3 Exercises to Optimize Your Tricep Strength

Tricep workout
Photo by Arthur Edelmans on Unsplash

When it comes to arm workouts, focusing on the triceps is crucial for developing strong and defined arms. The triceps, located on the back of the upper arms, play a significant role in arm extension and overall arm strength. If you’re looking to target and tone your triceps, here are three effective exercises to incorporate into your routine.

Tricep Dips

Tricep dips are a classic exercise that targets the triceps effectively. You can perform them using parallel bars, a bench, or even a sturdy chair. Start by gripping the bars with your hands shoulder-width apart, keeping your legs extended in front of you. Lower your body by bending your elbows until they reach a 90-degree angle, then push back up to the starting position.

Close-Grip Push-Ups

Close-grip push-ups specifically target the triceps while also engaging the chest and shoulders. Start in a push-up position, but bring your hands closer together, placing them directly under your shoulders.
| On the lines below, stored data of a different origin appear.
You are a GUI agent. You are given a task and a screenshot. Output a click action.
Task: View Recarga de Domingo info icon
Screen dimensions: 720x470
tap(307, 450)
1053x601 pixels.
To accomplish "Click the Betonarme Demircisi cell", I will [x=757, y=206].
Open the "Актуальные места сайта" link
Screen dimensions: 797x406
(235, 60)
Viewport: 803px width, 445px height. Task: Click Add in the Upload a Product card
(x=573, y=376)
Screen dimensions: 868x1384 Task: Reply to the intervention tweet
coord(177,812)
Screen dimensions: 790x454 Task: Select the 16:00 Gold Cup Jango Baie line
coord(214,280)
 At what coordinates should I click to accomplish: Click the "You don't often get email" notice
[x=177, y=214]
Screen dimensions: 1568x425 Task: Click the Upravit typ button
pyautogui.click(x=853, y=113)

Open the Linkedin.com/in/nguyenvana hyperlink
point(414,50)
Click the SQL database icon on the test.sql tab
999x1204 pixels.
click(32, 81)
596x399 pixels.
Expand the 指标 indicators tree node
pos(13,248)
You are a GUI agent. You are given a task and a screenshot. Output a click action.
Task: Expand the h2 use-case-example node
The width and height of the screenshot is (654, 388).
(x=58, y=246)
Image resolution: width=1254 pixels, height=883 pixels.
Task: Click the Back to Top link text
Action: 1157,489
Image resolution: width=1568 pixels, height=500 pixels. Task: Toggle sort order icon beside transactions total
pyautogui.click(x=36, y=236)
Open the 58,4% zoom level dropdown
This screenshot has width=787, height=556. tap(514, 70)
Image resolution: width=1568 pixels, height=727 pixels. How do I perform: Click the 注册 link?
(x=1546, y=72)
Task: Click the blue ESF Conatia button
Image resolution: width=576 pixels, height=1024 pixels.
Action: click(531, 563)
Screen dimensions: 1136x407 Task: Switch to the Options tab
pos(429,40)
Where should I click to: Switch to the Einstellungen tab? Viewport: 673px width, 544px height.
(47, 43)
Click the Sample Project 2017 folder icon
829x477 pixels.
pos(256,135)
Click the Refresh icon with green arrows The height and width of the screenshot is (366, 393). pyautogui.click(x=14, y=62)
Lower your body while keeping your elbows close to your sides, then push back up to the starting position.

Tricep Kickbacks

Tricep kickbacks are an isolation exercise that directly targets the triceps. Start by holding a dumbbell in each hand and bending forward at the hips, keeping your back flat. With your elbows tucked close to your sides, extend your arms back while squeezing your triceps. Slowly lower the weights back down and repeat for the desired number of reps.